Although methamphetamine lab seizures and arrests declined nationwide in 2012, it’s far too early to consider the problem solved.
Last week, the U.S. Drug Enforcement Administration provided statistics to The Associated Press that showed 12,694 meth lab incidents were reported around the country last year, down 5.5 percent from the 13,390 reported in 2011. It marked the second straight year that the numbers had declined, as the nation recorded 15,196 meth lab incidents in 2010. However, analysts warn that two consecutive years of declining numbers do not necessarily constitute a trend. It’s too early to declare that the meth problem is going away.

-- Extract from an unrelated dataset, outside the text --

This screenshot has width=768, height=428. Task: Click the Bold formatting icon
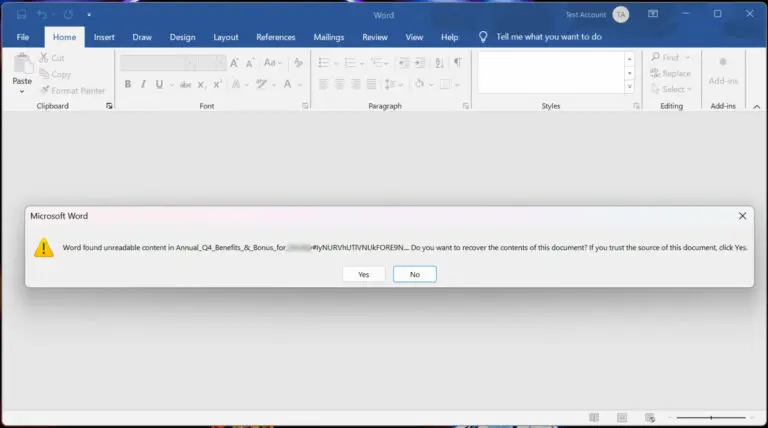click(x=128, y=84)
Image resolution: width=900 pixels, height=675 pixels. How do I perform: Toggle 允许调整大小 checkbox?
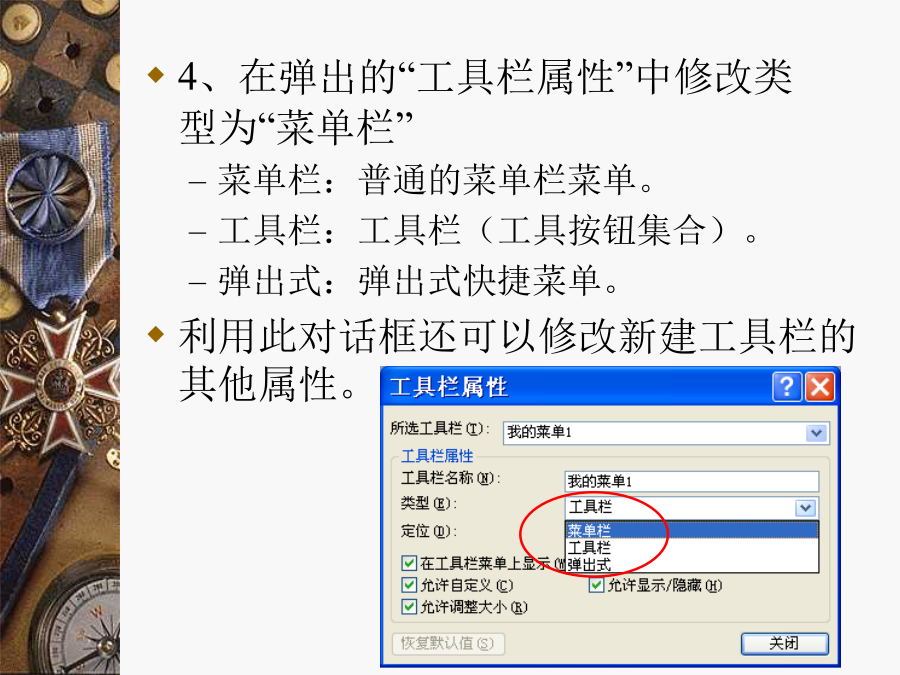(x=409, y=607)
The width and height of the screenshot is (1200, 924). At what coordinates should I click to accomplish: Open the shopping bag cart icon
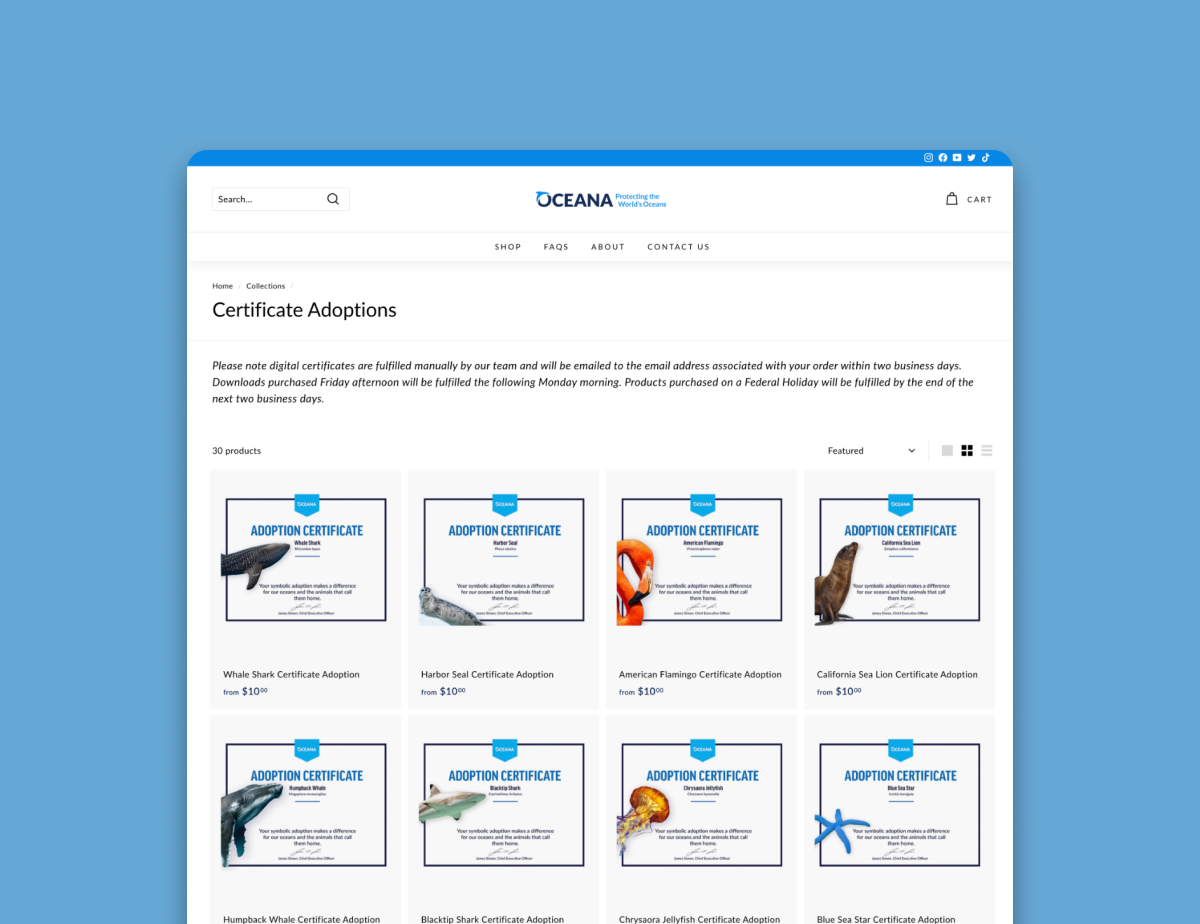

Illinois has more reason that most states to maintain its vigilance against this scourge. Our state had the fifth-highest number of meth lab incidents among all states last year with 799.
While it’s true that the number of “traditional” meth labs being uncovered has been in decline around the country, it’s also true that more meth manufacturers are turning to low-tech methods of “cooking” the drug, such as the so-called “one-pot” or “shake and bake” technique that allows them to make meth in a soda bottle.
As dangerous as the traditional meth labs are to occupants of the houses where they are located, particularly children, and neighbors, the portable meth labs have the potential to spread contamination and injury almost anywhere a vehicle or person can go. ...
We need to get meth labs off the streets and out of the small towns, but we won’t be able to incarcerate our way out of this problem. Education, intervention and treatment programs must be improved.
The lower numbers of seizures are good news, but it’s far too early to let our guard down.